Negocios
24 de Octubre de 2025Premiada pastelera chilena anuncia cierre temporal de uno de sus locales por conflicto con socios: los acusa de cambiar candados y alarmas sin su permiso
Camila Fiol es la repostera y dueña de Fiol Dulcería. El problema, por el que ahora tiene que mantener cerrada la confitería, es que en medio de una disputa legal con sus socios, éstos habrían cambiado la alarma, las chapas y los candados del local contra su voluntad.
Compartir
Con dos sedes, Fiol Dulcería se caracteriza por sus productos de confitería elaborados por la dueña Camila Fiol, quien incluso en 2024 fue electa como la mejor pastelera de Latinoamérica, por los Latin America’s Best Pastry Chef Award 2024.
Estas últimas semanas, eso sí, la repostera ha atravesado una situación difícil en lo que respecta a sus negocios.
Y es que, según acusa en una publicación de Instagram, este miércoles sus socios del negocio “cerraron la tienda de Condell sin orden judicial para poder perjudicarme”.
Fiol Dulcería tiene solo dos ubicaciones: la original, en Condell, y otra que abrió recientemente en el MUT. Es la primera en la que, acusa, los dos socios con los que comparte sociedad han intentado perjudicarla.
“En septiembre, les interpuse una querella por administración desleal y otras cosas ilegales para poder hacer lo que quisieran sin mi autorización. Así que por el momento nos encontraremos cerrados ya que cambiaron los candados. Les pido mil disculpas”, lee la publicación.

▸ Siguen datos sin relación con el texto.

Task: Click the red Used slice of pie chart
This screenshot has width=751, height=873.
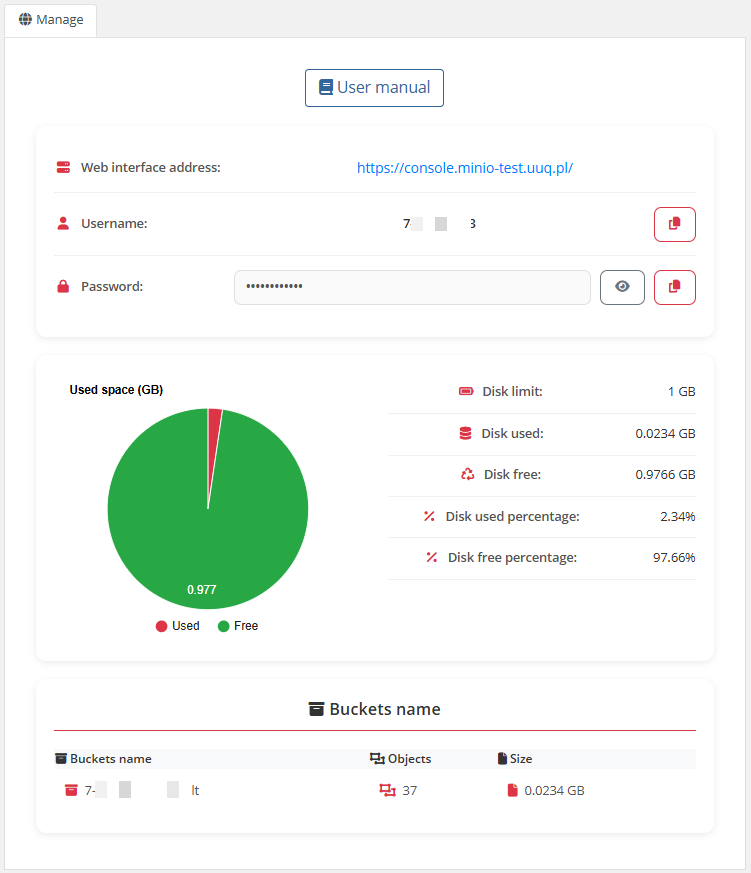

Y es que los socios son José Sebastián Miño y Sebastián Neri Ogalde, habrían cambiado sin previo aviso las chapas, la alarma y los candados, dejando a la repostera sin acceso al inmueble.
Así, Fiol ya interpuso en septiembre una querella contra los socios.
Bloqueo de una tarjeta, un intento de quitarle todo y una fibromialgia: el “horrible” año de Camila Fiol
Según narra la propietaria, “para mí este año ha sido horrible, porque ellos abrieron un restaurante con un tipo que fue nuestro administrador en un principio, y yo lo encontré raro. Lo despedí porque se hacían transferencias de plata a su cuenta, y no sé, había transferencias de 500 lucas, y un día me puse a revisar y yo le dije en el grupo de socios ‘por qué te estás transfiriendo esas 500 lucas’ y él decía ‘no, porque me compré cosas con mi tarjeta y fue una devolución’ pero ¿Dónde está la factura y qué salió 500 lucas? Y no decía nada”.
“Después lo terminé echando y por debajo le dijo a mi socio que le teníamos que pagar no sé cuántos millones para que él no nos demandé y mi socio, Sebastián Miño, le pagó por debajo”, cuenta Fiol.
Fiol narra, entre otras cosas, que la situación vivida con sus socios le ha traído una serie de consecuencias no solo técnicas, como que le bloquearon el uso de la tarjeta de la empresa y ha tenido que ocupar la suya personal; si no que por estrés se le desencadenó fibromialgia.
Después se ha visto envuelta en una serie de problemas con sus socios por no haber accedido a firmar la compraventa del local, lo que desencadenó un intento por parte de ellos de llevarse todo lo que está al interior de la tienda y siendo detenidos por seguridad ciudadana.
Y el último capítulo que afectó a Fiol fue el de esta semana, en que se encontró con que el local estaba con candado, otra chapa y que habían cambiado la alarma.